Famagusta beach & ghost town

The second part of our day trip to Famagusta was a stop for lunch and a swim on the beach right on the edge of the border between the inhabited part of the town and the shattered hotels of the ghost town. The fence separating these ran right along the back of the beach bar we sat in and the ruined half of one of these hotels towered above he bar with twisted chunks of reinforced concrete hanging ominously on to the edges of great holes in the walls. One half of the hotel had completey gone leaving the inside of the lift shaft open to the elements like a great wound. This was the first of many hotels in a similar state that you could see stretched out along the bay like some Mad Max style parody of the Benidorm coastline. Guardposts were built into these ruins to stop trespassers and to ensure no photographs were taken - unsuccesfully it turns out, as even though it was forbidden, many people still took photos either seruptitiously (like myself with the camera hidden inside my bag and hoping it was pointed in the right direction - I still remembering watching Midnight Express!) or more openly.
The beach itself was beautifull with clear blue water and golden sand and to look left down the coast, you could have been in any carribean island with the grass roofed beach bar playing Bob Marley hits. But turn your head back, and the spectre of those shattered buildings reminded you of the ironic twist that what had once been the favourite of cypriot tourist destinations prior to 1974, was now popular again specifically because we can't go there any more. It was very strange indeed to be sitting in the sunshine enjoying a beer and a kebab, while others sunbathed and swam, beneath the crumbling testament to lives lost and the ruins of war.
After 2 hours stop at the beach it was back on the bus home to Limassol with a brief drive around the edges of the ghost town while the guide explained a bit more about the rapid abandonment by the Greek Cypriots ahead of the turkish advance.

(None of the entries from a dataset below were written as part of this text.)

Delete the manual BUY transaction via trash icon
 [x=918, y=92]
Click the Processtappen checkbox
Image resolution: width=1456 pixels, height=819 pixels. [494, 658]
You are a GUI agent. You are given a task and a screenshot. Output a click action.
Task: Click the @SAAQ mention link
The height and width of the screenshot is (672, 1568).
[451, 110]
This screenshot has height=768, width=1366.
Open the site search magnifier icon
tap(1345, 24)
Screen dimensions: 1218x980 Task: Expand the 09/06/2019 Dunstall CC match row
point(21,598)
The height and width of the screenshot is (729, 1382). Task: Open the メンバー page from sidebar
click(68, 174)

For our guide this tour was part of her family life history and although I could appreciate her sadness at the sites, I felt somehow pressured by the days comentary to join in with the emotional journey, which made me feel a tad uncomfortable, as even though all war causes grief and misery, as an outsider I did not have the attachment to the events to either ignore the arguements on either side of the confrontation or feel the horror at the loss of life. These were hotels and houses and in the modern west we do not have the same sense of 'belonging' to places with many of us choosing to live far from where we are born and grew up. Unlike the ruins of Nazi gas chambers which, when you visit, stab into your very soul as they are the actual constructions of death and mass slaughter, these segregated, guarded and abandoned buildings could have been any town and are more eirie than disturbing.